● TASK DESCRIPTION
From the line that holds "Task: Enable the AutoGrid checkbox" to the end of the records, reproduce every line exactly. No pictures.

SUPPLIED RECORDS below:

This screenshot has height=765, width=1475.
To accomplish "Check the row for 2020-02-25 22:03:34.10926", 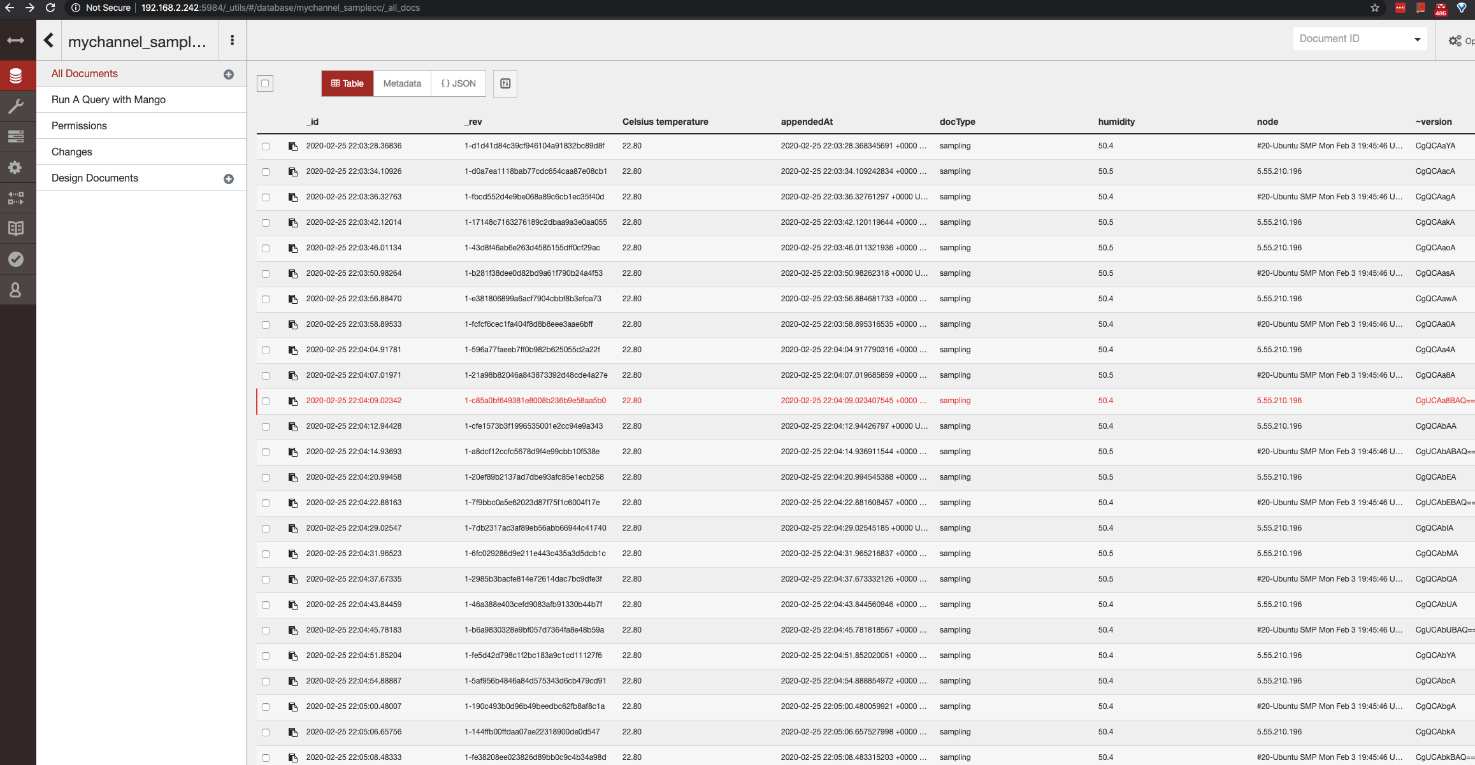I will [x=266, y=172].
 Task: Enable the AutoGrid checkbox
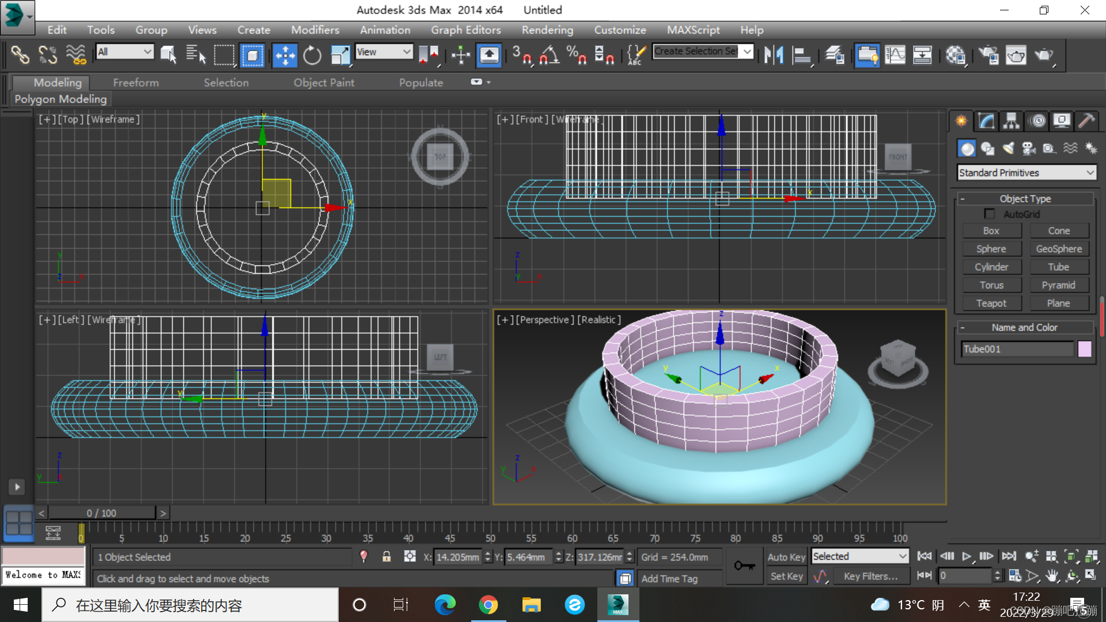click(990, 214)
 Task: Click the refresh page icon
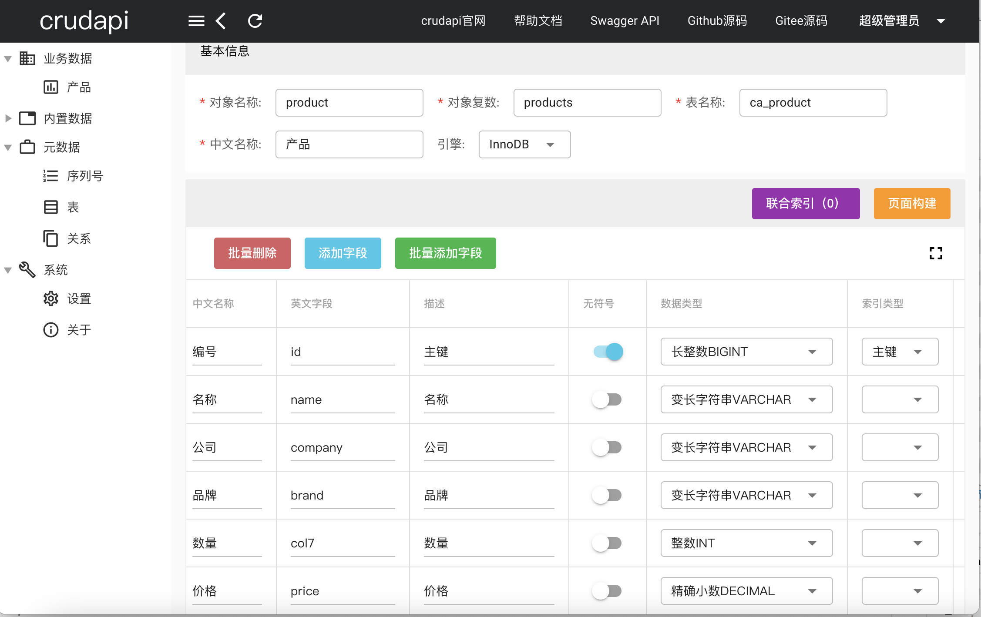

End of SUPPLIED RECORDS.

● PROBLEM SOLUTION
 Task: Enable the AutoGrid checkbox
click(990, 214)
 Task: Click the refresh page icon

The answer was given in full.